SET PROBLEM → Please change "Music" to "Radio" in the stretch of the listing from the line containing "Where should I" through the end of the listing, and give back only that stretch with nothing else altered. Leave the pictures out.

Lines of data

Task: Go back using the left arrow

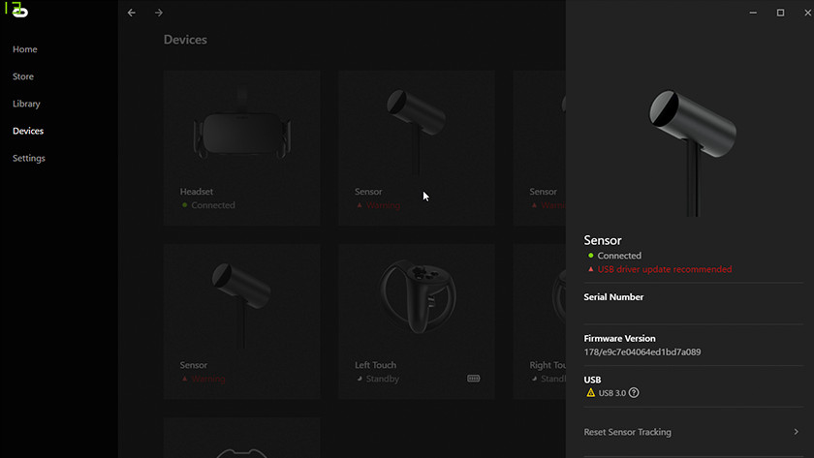Action: click(x=132, y=13)
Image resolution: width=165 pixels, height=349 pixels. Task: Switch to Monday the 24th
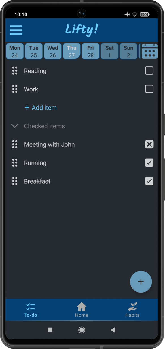[15, 51]
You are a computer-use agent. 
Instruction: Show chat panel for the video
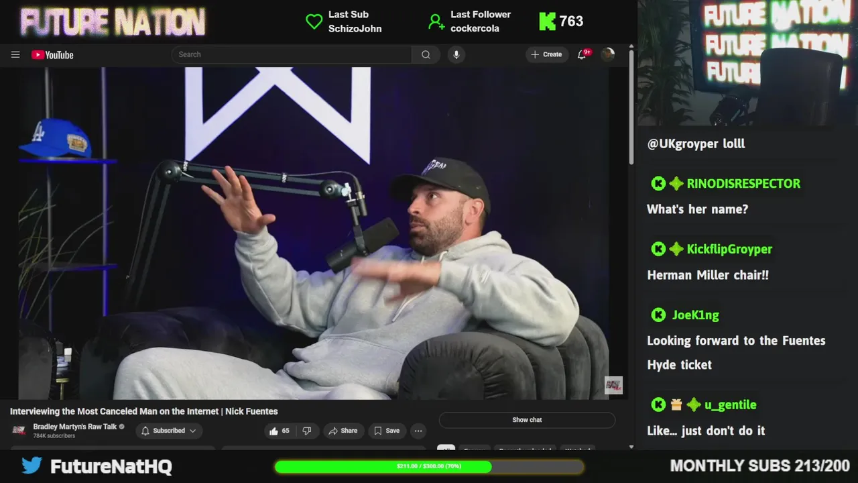pyautogui.click(x=527, y=420)
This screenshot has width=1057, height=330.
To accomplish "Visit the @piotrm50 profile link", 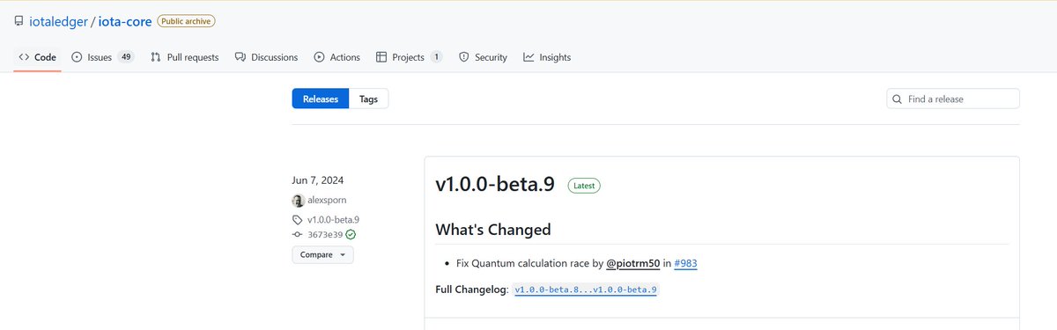I will [632, 263].
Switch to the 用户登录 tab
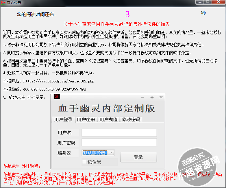This screenshot has height=188, width=226. [x=63, y=119]
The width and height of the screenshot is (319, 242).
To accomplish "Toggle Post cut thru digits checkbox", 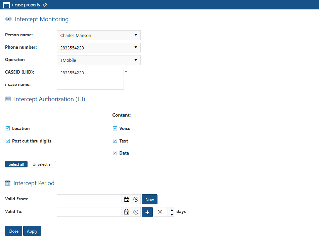I will click(8, 141).
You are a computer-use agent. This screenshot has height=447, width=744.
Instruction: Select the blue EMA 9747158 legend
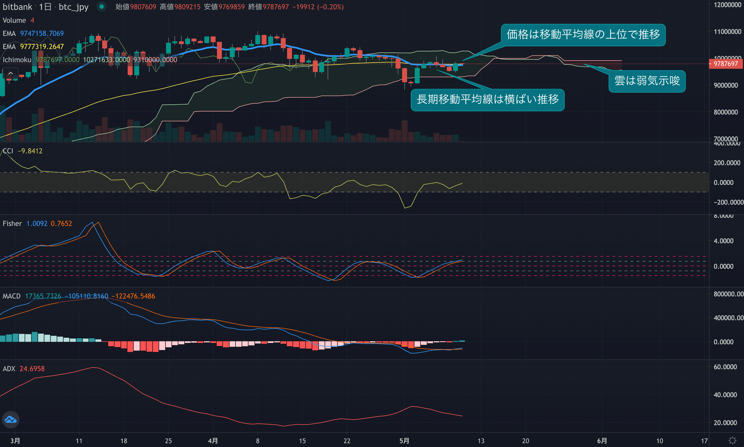click(33, 33)
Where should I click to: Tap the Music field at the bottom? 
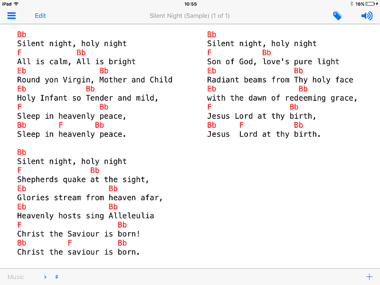coord(16,277)
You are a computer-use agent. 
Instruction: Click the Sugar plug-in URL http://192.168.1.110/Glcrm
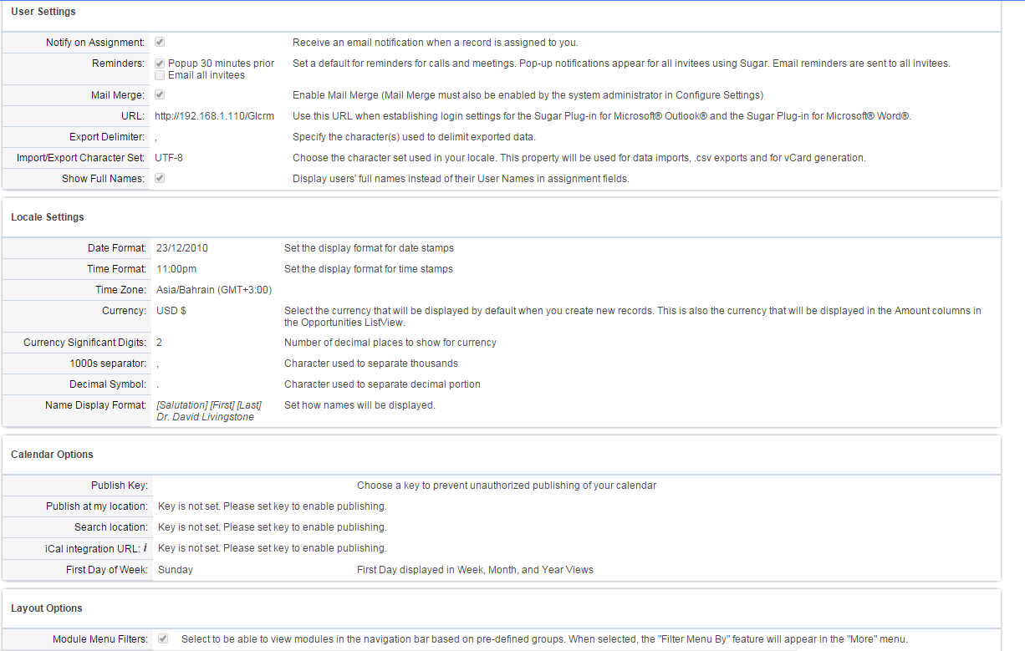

THE RESULT →
Where should I click to: Tap the Radio field at the bottom? 
coord(16,277)
You are a computer-use agent. 
Instruction: Click the Sugar plug-in URL http://192.168.1.110/Glcrm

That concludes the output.